Deze richtlijn is bestemd voor alle zorgverleners die betrokken zijn bij de zorg voor patiënten met suïcidaal gedrag.
Voor patiënten
Met suïcidaal gedrag worden zowel mislukte als voltooide zelfdodingspogingen bedoeld. Suïcidaal gedrag heeft uiteenlopende oorzaken en vaak is er niet één specifieke oorzaak aan te wijzen. Het is vaak een combinatie van een stressvolle gebeurtenis met een onderliggend psychisch probleem. Een voorbeeld van een stressvolle gebeurtenis kan zijn: het overlijden van een naaste, verhuizing uit een vertrouwde omgeving of vernedering door familie/vrienden. Onderliggende problemen kunnen bijvoorbeeld verslaving zijn of een depressie. Zelfdoding komt heel weinig voor bij kinderen, maar wel bij adolescenten (15-19 jaar) en volwassenen. In Nederland komen iets minder dan 2000 mensen jaarlijks om het leven door zelfdoding.
Bij aanverwante informatie op deze website is een patiëntenversie van de richtlijn te vinden.

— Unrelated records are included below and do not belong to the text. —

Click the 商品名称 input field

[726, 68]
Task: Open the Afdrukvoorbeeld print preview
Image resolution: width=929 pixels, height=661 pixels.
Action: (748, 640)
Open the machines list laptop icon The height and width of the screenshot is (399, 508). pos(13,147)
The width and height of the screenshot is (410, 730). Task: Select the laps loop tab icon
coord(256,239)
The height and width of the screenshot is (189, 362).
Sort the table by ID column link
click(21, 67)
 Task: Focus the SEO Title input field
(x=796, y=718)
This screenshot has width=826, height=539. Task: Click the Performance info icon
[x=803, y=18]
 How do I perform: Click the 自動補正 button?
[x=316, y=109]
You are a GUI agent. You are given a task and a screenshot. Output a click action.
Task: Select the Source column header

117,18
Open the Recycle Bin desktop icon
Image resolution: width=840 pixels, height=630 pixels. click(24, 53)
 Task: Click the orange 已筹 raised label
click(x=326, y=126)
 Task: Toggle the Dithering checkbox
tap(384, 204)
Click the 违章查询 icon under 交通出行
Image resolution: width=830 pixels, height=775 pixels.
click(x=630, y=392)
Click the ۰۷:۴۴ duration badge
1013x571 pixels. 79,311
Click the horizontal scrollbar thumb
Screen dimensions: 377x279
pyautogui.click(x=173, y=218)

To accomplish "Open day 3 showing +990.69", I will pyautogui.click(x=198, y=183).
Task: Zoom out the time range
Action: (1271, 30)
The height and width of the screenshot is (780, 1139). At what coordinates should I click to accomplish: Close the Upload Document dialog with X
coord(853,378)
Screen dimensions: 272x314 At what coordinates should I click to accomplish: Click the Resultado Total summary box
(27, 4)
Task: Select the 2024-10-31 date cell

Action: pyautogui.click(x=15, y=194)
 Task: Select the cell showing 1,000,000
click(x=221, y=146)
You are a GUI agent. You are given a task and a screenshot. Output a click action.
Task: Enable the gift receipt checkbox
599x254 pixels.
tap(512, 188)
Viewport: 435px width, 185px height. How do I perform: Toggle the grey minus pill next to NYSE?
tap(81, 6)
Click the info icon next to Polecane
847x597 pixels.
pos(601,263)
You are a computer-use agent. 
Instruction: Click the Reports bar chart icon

Meer informatie over zelfdoding is te vinden op Thuisarts:
http://www.thuisarts.nl/depressie/ik-denk-aan-zelfdoding
Hoe is de richtlijn tot stand gekomen?
Het initiatief voor deze richtlijn is afkomstig van de Nederlandse Vereniging voor Psychiatrie (NVvP). De richtlijn is opgesteld door een multidisciplinaire commissie met vertegenwoordigers vanuit de huisartsen, psychiaters, psychologen, verpleegkundigen, internisten, kindergeneeskunde, psychotherapeuten en spoedeisende hulp artsen. Inbreng van patiëntenperspectief vond plaats door consultatie van een focusgroep.